*** Opening of Extracted data ***

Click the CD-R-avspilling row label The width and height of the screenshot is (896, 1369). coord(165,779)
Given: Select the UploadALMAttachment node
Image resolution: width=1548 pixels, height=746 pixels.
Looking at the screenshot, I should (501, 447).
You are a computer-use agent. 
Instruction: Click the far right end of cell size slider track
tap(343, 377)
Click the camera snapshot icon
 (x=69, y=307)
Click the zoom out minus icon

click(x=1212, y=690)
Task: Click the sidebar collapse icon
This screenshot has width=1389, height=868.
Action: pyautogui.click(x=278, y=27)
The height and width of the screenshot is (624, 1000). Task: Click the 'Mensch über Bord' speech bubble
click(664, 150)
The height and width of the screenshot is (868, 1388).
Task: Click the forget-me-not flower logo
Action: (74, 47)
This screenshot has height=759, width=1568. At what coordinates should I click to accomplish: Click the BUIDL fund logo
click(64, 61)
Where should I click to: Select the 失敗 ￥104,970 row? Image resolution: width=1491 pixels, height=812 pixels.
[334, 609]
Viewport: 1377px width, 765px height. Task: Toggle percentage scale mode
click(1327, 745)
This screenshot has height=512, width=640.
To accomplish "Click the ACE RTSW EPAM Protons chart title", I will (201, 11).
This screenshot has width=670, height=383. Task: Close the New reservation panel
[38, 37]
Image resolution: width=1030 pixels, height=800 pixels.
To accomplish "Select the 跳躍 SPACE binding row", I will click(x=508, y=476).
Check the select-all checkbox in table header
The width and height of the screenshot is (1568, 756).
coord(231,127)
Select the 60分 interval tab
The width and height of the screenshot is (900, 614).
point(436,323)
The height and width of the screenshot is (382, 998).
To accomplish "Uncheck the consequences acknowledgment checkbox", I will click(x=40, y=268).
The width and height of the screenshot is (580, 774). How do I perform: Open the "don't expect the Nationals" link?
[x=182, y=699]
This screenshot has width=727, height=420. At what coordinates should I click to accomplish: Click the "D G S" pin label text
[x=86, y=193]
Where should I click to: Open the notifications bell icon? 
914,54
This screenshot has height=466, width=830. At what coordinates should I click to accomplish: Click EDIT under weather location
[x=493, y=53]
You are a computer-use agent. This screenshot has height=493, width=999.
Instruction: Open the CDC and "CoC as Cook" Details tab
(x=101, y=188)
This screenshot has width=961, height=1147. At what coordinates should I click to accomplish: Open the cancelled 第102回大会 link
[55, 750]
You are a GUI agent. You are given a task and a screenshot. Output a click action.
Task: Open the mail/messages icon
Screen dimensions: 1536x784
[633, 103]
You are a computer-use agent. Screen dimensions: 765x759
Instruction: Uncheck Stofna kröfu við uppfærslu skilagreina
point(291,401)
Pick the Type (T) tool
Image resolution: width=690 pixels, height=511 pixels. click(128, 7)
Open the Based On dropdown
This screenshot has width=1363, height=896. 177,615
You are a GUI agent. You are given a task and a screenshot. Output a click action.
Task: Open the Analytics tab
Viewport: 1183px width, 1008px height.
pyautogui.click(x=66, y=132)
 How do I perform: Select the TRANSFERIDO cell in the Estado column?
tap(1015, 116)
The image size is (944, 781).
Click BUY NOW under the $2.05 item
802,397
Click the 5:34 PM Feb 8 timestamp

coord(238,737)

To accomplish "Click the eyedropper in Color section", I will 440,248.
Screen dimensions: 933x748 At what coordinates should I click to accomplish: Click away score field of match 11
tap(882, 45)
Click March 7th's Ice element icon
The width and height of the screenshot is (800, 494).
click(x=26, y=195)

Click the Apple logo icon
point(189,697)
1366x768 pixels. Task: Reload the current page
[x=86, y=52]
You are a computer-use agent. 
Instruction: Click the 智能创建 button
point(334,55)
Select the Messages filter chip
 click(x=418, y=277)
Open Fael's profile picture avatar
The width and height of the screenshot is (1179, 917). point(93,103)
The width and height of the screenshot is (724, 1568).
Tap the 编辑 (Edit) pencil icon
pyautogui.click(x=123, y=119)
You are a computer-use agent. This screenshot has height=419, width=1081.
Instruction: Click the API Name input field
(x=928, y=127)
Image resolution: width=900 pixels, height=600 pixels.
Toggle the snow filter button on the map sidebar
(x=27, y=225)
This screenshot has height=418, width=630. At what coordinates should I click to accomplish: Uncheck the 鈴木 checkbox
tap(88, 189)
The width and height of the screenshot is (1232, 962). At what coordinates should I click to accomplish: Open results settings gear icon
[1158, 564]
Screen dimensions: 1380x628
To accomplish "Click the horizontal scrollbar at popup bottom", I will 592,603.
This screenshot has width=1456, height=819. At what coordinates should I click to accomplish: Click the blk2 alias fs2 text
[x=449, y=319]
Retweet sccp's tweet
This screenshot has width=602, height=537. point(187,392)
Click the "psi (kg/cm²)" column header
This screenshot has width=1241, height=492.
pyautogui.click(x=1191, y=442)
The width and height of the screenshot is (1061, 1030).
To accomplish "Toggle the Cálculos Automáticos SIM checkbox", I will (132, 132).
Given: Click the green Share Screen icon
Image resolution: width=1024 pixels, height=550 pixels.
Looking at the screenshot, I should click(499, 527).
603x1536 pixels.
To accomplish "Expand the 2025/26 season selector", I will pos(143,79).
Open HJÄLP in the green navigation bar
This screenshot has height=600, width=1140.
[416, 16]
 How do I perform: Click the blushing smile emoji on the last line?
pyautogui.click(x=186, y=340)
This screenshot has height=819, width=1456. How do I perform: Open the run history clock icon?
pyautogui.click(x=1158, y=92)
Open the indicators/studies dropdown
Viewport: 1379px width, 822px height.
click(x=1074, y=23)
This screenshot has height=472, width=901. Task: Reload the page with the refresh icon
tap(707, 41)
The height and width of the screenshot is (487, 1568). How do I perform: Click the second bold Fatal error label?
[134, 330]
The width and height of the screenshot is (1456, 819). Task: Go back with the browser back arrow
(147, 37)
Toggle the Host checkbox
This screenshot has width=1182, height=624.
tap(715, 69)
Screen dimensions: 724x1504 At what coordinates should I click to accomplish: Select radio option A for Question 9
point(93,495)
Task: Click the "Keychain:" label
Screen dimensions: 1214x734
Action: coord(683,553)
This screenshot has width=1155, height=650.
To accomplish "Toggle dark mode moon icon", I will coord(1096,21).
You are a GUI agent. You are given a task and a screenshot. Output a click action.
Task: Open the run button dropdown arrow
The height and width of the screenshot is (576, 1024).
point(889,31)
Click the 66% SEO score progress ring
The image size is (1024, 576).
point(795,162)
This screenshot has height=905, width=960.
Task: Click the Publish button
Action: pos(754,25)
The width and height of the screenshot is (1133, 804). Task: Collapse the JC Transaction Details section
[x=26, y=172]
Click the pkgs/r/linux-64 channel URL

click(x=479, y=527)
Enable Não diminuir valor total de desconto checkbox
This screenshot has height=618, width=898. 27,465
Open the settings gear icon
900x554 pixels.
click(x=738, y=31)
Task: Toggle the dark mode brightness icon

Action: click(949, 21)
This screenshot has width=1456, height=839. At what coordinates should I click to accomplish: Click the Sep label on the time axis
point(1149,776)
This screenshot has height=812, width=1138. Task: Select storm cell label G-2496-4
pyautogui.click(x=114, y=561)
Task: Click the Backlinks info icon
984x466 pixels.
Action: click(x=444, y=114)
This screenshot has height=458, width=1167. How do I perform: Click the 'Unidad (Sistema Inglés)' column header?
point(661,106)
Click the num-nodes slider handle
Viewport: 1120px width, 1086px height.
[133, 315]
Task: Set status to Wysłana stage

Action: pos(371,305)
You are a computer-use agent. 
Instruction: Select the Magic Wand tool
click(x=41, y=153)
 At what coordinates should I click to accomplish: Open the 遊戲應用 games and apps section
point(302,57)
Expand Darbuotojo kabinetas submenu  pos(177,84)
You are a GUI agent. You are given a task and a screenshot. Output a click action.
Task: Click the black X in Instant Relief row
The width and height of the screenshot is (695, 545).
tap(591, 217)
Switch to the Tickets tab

*** Close of Extracted data ***

Task statement
Once you find the line with "At what coordinates should I click to accomplish: Open the 遊戲應用" above, print it and every line after it up to and including the line with "Task: Click the black X in Instant Relief row", exactly as written and nothing else.

Worked solution
 At what coordinates should I click to accomplish: Open the 遊戲應用 games and apps section
point(302,57)
Expand Darbuotojo kabinetas submenu  pos(177,84)
You are a GUI agent. You are given a task and a screenshot. Output a click action.
Task: Click the black X in Instant Relief row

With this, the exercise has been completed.